## Work task:
All of the records must come back exactly as they were given.

## Available data:
========================================

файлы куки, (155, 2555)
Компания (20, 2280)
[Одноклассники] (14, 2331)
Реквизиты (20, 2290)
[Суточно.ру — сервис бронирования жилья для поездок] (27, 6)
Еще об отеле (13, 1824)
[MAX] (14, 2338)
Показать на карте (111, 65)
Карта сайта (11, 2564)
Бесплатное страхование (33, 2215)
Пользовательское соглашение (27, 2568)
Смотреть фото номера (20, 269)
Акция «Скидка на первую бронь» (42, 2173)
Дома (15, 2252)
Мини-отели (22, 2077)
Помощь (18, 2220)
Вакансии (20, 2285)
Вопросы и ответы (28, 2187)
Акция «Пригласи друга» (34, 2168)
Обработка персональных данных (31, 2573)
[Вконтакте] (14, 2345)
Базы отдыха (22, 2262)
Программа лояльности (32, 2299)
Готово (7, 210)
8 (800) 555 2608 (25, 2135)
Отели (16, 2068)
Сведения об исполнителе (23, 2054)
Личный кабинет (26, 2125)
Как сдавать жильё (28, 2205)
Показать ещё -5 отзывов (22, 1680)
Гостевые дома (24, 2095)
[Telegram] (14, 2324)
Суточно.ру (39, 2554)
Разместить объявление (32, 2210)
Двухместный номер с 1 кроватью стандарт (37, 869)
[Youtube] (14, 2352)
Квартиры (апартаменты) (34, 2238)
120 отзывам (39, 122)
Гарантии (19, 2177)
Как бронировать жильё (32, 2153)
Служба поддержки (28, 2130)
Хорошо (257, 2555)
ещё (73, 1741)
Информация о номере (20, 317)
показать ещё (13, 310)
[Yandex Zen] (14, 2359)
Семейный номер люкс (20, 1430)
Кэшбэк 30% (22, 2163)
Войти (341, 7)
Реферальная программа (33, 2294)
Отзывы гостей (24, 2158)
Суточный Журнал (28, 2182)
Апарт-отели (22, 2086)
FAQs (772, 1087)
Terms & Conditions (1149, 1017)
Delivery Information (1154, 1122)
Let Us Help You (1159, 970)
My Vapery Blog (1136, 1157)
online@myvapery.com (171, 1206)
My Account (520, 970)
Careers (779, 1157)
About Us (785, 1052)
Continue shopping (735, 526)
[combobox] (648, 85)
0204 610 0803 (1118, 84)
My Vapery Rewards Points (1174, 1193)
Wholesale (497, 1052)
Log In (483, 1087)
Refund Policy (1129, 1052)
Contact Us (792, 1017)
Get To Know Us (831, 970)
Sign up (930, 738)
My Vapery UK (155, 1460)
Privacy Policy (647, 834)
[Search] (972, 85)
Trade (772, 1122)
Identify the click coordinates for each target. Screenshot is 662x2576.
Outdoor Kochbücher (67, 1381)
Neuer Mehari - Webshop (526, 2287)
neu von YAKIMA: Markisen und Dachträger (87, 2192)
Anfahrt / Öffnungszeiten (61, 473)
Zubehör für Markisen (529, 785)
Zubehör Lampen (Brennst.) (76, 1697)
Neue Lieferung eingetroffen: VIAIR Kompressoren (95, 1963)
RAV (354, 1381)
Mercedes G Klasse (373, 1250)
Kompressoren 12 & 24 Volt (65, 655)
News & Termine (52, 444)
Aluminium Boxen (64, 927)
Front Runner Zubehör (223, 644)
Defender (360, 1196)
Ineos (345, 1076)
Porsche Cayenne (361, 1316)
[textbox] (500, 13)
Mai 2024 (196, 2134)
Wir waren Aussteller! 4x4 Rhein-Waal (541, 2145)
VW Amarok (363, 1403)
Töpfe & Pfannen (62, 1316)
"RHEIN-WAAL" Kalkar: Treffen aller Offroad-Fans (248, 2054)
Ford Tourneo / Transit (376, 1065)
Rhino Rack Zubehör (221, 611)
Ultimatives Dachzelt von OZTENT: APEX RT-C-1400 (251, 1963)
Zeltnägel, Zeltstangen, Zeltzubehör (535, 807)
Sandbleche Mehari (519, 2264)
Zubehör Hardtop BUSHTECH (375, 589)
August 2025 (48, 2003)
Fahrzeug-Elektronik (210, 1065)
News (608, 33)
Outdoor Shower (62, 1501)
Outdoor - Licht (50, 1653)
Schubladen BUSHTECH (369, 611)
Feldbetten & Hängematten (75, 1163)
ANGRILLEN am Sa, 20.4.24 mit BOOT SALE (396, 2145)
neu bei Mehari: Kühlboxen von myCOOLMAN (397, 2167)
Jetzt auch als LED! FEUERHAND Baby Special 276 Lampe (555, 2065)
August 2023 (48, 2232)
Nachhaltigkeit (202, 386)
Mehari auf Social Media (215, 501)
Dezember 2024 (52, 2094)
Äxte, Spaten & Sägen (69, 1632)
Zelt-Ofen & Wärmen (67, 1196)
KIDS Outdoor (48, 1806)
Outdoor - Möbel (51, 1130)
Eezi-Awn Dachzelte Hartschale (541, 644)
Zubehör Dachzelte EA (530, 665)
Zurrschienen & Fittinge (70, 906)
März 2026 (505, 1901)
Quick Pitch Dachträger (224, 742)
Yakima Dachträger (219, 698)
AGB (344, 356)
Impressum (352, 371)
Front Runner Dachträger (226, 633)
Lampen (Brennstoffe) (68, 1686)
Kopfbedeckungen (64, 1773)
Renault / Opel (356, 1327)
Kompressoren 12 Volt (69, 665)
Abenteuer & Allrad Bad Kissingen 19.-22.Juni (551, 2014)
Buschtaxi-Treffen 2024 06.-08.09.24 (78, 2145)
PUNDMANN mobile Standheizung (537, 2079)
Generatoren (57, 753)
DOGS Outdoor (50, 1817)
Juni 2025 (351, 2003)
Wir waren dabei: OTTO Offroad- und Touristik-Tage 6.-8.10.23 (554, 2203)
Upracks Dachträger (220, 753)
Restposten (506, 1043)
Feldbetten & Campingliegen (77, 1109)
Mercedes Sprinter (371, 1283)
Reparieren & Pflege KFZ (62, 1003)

========================================

## Worked solution:
файлы куки, (155, 2555)
Компания (20, 2280)
[Одноклассники] (14, 2331)
Реквизиты (20, 2290)
[Суточно.ру — сервис бронирования жилья для поездок] (27, 6)
Еще об отеле (13, 1824)
[MAX] (14, 2338)
Показать на карте (111, 65)
Карта сайта (11, 2564)
Бесплатное страхование (33, 2215)
Пользовательское соглашение (27, 2568)
Смотреть фото номера (20, 269)
Акция «Скидка на первую бронь» (42, 2173)
Дома (15, 2252)
Мини-отели (22, 2077)
Помощь (18, 2220)
Вакансии (20, 2285)
Вопросы и ответы (28, 2187)
Акция «Пригласи друга» (34, 2168)
Обработка персональных данных (31, 2573)
[Вконтакте] (14, 2345)
Базы отдыха (22, 2262)
Программа лояльности (32, 2299)
Готово (7, 210)
8 (800) 555 2608 (25, 2135)
Отели (16, 2068)
Сведения об исполнителе (23, 2054)
Личный кабинет (26, 2125)
Как сдавать жильё (28, 2205)
Показать ещё -5 отзывов (22, 1680)
Гостевые дома (24, 2095)
[Telegram] (14, 2324)
Суточно.ру (39, 2554)
Разместить объявление (32, 2210)
Двухместный номер с 1 кроватью стандарт (37, 869)
[Youtube] (14, 2352)
Квартиры (апартаменты) (34, 2238)
120 отзывам (39, 122)
Гарантии (19, 2177)
Как бронировать жильё (32, 2153)
Служба поддержки (28, 2130)
Хорошо (257, 2555)
ещё (73, 1741)
Информация о номере (20, 317)
показать ещё (13, 310)
[Yandex Zen] (14, 2359)
Семейный номер люкс (20, 1430)
Кэшбэк 30% (22, 2163)
Войти (341, 7)
Реферальная программа (33, 2294)
Отзывы гостей (24, 2158)
Суточный Журнал (28, 2182)
Апарт-отели (22, 2086)
FAQs (772, 1087)
Terms & Conditions (1149, 1017)
Delivery Information (1154, 1122)
Let Us Help You (1159, 970)
My Vapery Blog (1136, 1157)
online@myvapery.com (171, 1206)
My Account (520, 970)
Careers (779, 1157)
About Us (785, 1052)
Continue shopping (735, 526)
[combobox] (648, 85)
0204 610 0803 (1118, 84)
My Vapery Rewards Points (1174, 1193)
Wholesale (497, 1052)
Log In (483, 1087)
Refund Policy (1129, 1052)
Contact Us (792, 1017)
Get To Know Us (831, 970)
Sign up (930, 738)
My Vapery UK (155, 1460)
Privacy Policy (647, 834)
[Search] (972, 85)
Trade (772, 1122)
Identify the click coordinates for each target. Screenshot is 662x2576.
Outdoor Kochbücher (67, 1381)
Neuer Mehari - Webshop (526, 2287)
neu von YAKIMA: Markisen und Dachträger (87, 2192)
Anfahrt / Öffnungszeiten (61, 473)
Zubehör für Markisen (529, 785)
Zubehör Lampen (Brennst.) (76, 1697)
Neue Lieferung eingetroffen: VIAIR Kompressoren (95, 1963)
RAV (354, 1381)
Mercedes G Klasse (373, 1250)
Kompressoren 12 & 24 Volt (65, 655)
News & Termine (52, 444)
Aluminium Boxen (64, 927)
Front Runner Zubehör (223, 644)
Defender (360, 1196)
Ineos (345, 1076)
Porsche Cayenne (361, 1316)
[textbox] (500, 13)
Mai 2024 (196, 2134)
Wir waren Aussteller! 4x4 Rhein-Waal (541, 2145)
VW Amarok (363, 1403)
Töpfe & Pfannen (62, 1316)
"RHEIN-WAAL" Kalkar: Treffen aller Offroad-Fans (248, 2054)
Ford Tourneo / Transit (376, 1065)
Rhino Rack Zubehör (221, 611)
Ultimatives Dachzelt von OZTENT: APEX RT-C-1400 (251, 1963)
Zeltnägel, Zeltstangen, Zeltzubehör (535, 807)
Sandbleche Mehari (519, 2264)
Zubehör Hardtop BUSHTECH (375, 589)
August 2025 (48, 2003)
Fahrzeug-Elektronik (210, 1065)
News (608, 33)
Outdoor Shower (62, 1501)
Outdoor - Licht (50, 1653)
Schubladen BUSHTECH (369, 611)
Feldbetten & Hängematten (75, 1163)
ANGRILLEN am Sa, 20.4.24 mit BOOT SALE (396, 2145)
neu bei Mehari: Kühlboxen von myCOOLMAN (397, 2167)
Jetzt auch als LED! FEUERHAND Baby Special 276 Lampe (555, 2065)
August 2023 (48, 2232)
Nachhaltigkeit (202, 386)
Mehari auf Social Media (215, 501)
Dezember 2024 (52, 2094)
Äxte, Spaten & Sägen (69, 1632)
Zelt-Ofen & Wärmen (67, 1196)
KIDS Outdoor (48, 1806)
Outdoor - Möbel (51, 1130)
Eezi-Awn Dachzelte Hartschale (541, 644)
Zubehör Dachzelte EA (530, 665)
Zurrschienen & Fittinge (70, 906)
März 2026 (505, 1901)
Quick Pitch Dachträger (224, 742)
Yakima Dachträger (219, 698)
AGB (344, 356)
Impressum (352, 371)
Front Runner Dachträger (226, 633)
Lampen (Brennstoffe) (68, 1686)
Kopfbedeckungen (64, 1773)
Renault / Opel (356, 1327)
Kompressoren 12 Volt (69, 665)
Abenteuer & Allrad Bad Kissingen 19.-22.Juni (551, 2014)
Buschtaxi-Treffen 2024 06.-08.09.24 (78, 2145)
PUNDMANN mobile Standheizung (537, 2079)
Generatoren (57, 753)
DOGS Outdoor (50, 1817)
Juni 2025 (351, 2003)
Wir waren dabei: OTTO Offroad- und Touristik-Tage 6.-8.10.23 (554, 2203)
Upracks Dachträger (220, 753)
Restposten (506, 1043)
Feldbetten & Campingliegen (77, 1109)
Mercedes Sprinter (371, 1283)
Reparieren & Pflege KFZ (62, 1003)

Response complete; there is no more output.